***** MATERIAL FOR THIS EXERCISE *****

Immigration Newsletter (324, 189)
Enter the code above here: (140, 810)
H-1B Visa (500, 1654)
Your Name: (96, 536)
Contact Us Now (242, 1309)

*****

EXERCISE INSTRUCTIONS
Write out every entry above again, keeping each request, and raise each coordinate in the answers by 127.

OUTPUT FOR THIS EXERCISE
Immigration Newsletter (451, 316)
Enter the code above here: (267, 937)
H-1B Visa (627, 1781)
Your Name: (223, 663)
Contact Us Now (369, 1436)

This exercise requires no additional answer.